# Group presentation question

1. Jan 31, 2008

### ehrenfest

1. The problem statement, all variables and given/known data
Show that you cannot injectively take Z into <x,y:xyx=x> by a homomorphism.

EDIT:the presentation should be <x,y:xyx=y>
2. Relevant equations

3. The attempt at a solution

I am new to group presentation, can someone just give me a hint? Z has the presentation <x: no relations>. Is it true that any homomorphism has to take a relator to a relator? Then it is clearly impossible since Z has only one relator...

Last edited: Jan 31, 2008
2. Jan 31, 2008

### NateTG

Fiddling around with the relation in the presentation will make it obvious.

3. Jan 31, 2008

### ehrenfest

See the EDIT.

4. Jan 31, 2008

### NateTG

Ah, so you're trying for an injective homomorphism $G \rightarrow \mathbb Z$.
Basically this is the same as saying that $G$ is isomorphic to a (not necessarily proper) subgroup of $\mathbb Z$.

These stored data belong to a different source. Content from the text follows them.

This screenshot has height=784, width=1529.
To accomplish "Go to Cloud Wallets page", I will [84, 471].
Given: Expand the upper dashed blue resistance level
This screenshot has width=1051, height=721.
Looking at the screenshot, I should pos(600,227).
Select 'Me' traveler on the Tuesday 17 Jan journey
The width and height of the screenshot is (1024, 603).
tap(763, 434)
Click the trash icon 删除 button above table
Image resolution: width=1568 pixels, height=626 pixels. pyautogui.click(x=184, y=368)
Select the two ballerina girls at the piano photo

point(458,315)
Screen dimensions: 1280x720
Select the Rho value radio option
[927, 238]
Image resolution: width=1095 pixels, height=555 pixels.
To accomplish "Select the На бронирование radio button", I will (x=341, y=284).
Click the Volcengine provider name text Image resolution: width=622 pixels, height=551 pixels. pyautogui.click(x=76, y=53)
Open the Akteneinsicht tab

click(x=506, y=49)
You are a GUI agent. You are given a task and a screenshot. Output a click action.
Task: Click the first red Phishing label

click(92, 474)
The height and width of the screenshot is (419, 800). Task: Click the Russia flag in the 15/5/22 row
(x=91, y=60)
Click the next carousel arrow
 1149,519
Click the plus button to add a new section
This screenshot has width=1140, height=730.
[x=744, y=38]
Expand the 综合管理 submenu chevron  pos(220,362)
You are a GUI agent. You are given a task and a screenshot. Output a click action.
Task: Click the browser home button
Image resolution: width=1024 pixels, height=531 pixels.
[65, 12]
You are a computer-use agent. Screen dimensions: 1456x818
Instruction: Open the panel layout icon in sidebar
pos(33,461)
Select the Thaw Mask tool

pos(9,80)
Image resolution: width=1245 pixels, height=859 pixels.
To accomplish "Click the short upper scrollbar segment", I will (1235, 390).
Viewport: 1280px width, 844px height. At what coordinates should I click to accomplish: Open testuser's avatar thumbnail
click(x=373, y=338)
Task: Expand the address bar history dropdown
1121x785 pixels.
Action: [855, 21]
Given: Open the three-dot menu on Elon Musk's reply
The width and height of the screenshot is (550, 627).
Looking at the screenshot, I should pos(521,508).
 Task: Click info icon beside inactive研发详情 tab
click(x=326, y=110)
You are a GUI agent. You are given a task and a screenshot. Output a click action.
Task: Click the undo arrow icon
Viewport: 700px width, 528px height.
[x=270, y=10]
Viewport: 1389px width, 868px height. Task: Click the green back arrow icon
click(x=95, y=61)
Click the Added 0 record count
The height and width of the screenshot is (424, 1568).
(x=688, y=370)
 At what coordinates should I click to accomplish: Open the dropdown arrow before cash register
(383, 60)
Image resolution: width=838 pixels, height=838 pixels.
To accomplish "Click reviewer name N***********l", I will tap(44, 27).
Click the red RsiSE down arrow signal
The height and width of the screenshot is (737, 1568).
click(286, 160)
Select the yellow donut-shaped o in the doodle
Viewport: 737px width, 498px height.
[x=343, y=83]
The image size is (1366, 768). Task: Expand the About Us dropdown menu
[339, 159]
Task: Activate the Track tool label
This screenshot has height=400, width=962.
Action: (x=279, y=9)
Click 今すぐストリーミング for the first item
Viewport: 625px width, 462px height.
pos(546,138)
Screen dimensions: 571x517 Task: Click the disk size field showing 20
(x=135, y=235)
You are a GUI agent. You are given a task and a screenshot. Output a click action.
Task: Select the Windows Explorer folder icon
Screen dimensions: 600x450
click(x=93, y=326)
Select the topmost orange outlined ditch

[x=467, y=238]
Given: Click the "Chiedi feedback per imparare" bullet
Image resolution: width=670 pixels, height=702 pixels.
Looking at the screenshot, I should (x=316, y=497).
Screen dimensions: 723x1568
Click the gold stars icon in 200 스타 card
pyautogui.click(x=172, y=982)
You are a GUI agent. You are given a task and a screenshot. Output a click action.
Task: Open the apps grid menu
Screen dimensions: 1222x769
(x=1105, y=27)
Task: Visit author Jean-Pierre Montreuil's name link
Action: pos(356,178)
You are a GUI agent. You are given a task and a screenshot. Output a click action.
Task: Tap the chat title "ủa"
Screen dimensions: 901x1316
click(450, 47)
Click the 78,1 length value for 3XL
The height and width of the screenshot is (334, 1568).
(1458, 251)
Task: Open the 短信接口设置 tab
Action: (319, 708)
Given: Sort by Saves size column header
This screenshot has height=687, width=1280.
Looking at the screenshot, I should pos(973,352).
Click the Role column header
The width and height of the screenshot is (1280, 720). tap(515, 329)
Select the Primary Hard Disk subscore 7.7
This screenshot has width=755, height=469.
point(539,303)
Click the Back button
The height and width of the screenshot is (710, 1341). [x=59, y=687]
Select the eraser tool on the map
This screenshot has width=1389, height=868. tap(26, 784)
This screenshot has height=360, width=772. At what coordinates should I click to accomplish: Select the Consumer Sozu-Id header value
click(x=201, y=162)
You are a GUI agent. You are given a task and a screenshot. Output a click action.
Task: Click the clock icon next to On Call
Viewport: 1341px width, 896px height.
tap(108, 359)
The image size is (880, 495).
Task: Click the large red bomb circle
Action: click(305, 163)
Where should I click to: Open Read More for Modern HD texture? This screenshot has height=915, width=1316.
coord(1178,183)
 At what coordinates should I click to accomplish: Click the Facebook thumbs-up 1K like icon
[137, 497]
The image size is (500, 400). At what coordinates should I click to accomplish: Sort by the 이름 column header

N.B.: Regarding the bit about relators - consider that $<x,y:x=y>$ is clearly equivalent to $\mathbb Z$.

5. Feb 1, 2008

### ehrenfest

Not really. I am trying to show that there is no injective homomorphism from Z to <x,y:xyx=y>. That is, I want to show that you cannot find any copies of Z in <x,y:xyx=y>.

6. Feb 1, 2008

### NateTG

Hmm, I'm missing something then.
$$f: \mathbb{Z} \rightarrow G$$
$$f(n)=x^n$$
or
$$g(n)=y^n$$
look like they are such homomorphisms.

7. Feb 1, 2008

### ehrenfest

Maybe you're right. I wanted to use this as a step in a different problem, but maybe I need to find another step.